Mohan, who lives at the very back of Busbee Dam said that when she came to live in the area, it was a huge citrus farm. “Hey was citrus lands nah housing areas; me an ma pickneys dem alone live at de back hey fuss.”

The 77-year-old said that she and her husband and nine children moved to the area to because they were farming citrus as well. She said when she first came to live on Busbee Dam there was only a mud track, and she and her family would have to “cut trail” to make their way out.
Sitting in a hammock strung low to the ground Mohan said that these days “punishment too much.” She considered that flooding had always been a problem, but “ya can live in hey peacefully.”

Work being done on the revetment that is being undermined by the river

Opposite Mohan’s house were neighbours who had extensive fowl pens that were empty and being eaten by running vines. These days Mohan’s family still farm, but it is mostly ground provisions. Some is for subsistence purposes, while the excess crop is sold to market vendors.

In Busbee Dam businesses and residents co-exist quietly, each dependent on the other. During its plantation era, a rice mill was located in the area but it has long since been demolished. Today, the area is the home of a hatchery and feed factory as well as the base for many building contractors.

At the end of Busbee Dam boats that are used to go into farmlands are moored while animals graze in the afternoon sun

Trucks and heavy duty equipment line the streets. An old but large-scale poultry operation is quiet in the midday sun; only the flapping of the chickens’ wings disturb the silence. A few houses down is a mechanic’s workshop. The mechanic is working on a truck, and vehicle parts hang from the shed under which he works, taking up most of the space.

As he works, he chats with a bus driver who stoops in front of his bus. The village is not a bad place to live they said. It is mostly quiet.

Obliquely opposite the mechanic’s workshop is Edun’s Poultry Farms and Hatchery which supplies the poultry sector in the community with feed and baby chicks. According to Sharda Edun,  in 1985 her father-in-law Abu Edun started making feed for his personal use.

The silo that stores the corn and other items that are combined to make Edun’s chicken feed

Later, “other farmers came in and were interested in buying feed and from then to now we have good support from the area.” Edun’s has since grown to include the farm, feed factory and a hatchery. The company also produces eggs which are sold both locally and internationally.

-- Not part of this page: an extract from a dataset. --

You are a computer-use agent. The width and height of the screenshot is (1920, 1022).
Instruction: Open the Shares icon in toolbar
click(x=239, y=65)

The factory in Craig is where Edun’s began. Now it has branches on the Soesdyke Highway and in Garden of Eden further up the East Bank. The business was later adopted by Abu Edun’s sons, and today, it employs 25 villagers. The business was even featured in last year’s ‘Success Stories’ in Caribbean Innovation and Entrepreneurship, published by the Caribbean Council for Science and Technology.

Through the side street are residential areas dotted with little shops. Residents say that there is not much activity in the area besides poultry rearing and farming. A nursery school and primary school in one of the side streets off Busbee Dam provide education to the villagers’ children. The village also has a health centre.

It is interesting to know that the area known as Old Road Craig and the three streets behind it is actually Good Success. According to the Caledonia/Good Success NDC, the area is referred to as Craig as well because of its proximity, and the sideline dam is listed as part of the three depths.

Villagers in that area could not explain why it is Good Success, but they said that growing up they knew that that part of the village was also called Craig.

Residents in the Good Success section confirmed that their community was mostly a farming one with some small businesses. They did not flood they said, but pointed out that the roads were in need of rehabilitation.

According to the NDC for the area, roadworks in the area were expected to begin soon. Craig has seen and continues to see a rapid expansion of its residential areas. The NDC said that the village  was of interest to the Ministry of Agriculture, and as such attention to drainage and incentives to farmers had seen a surge in farming activities.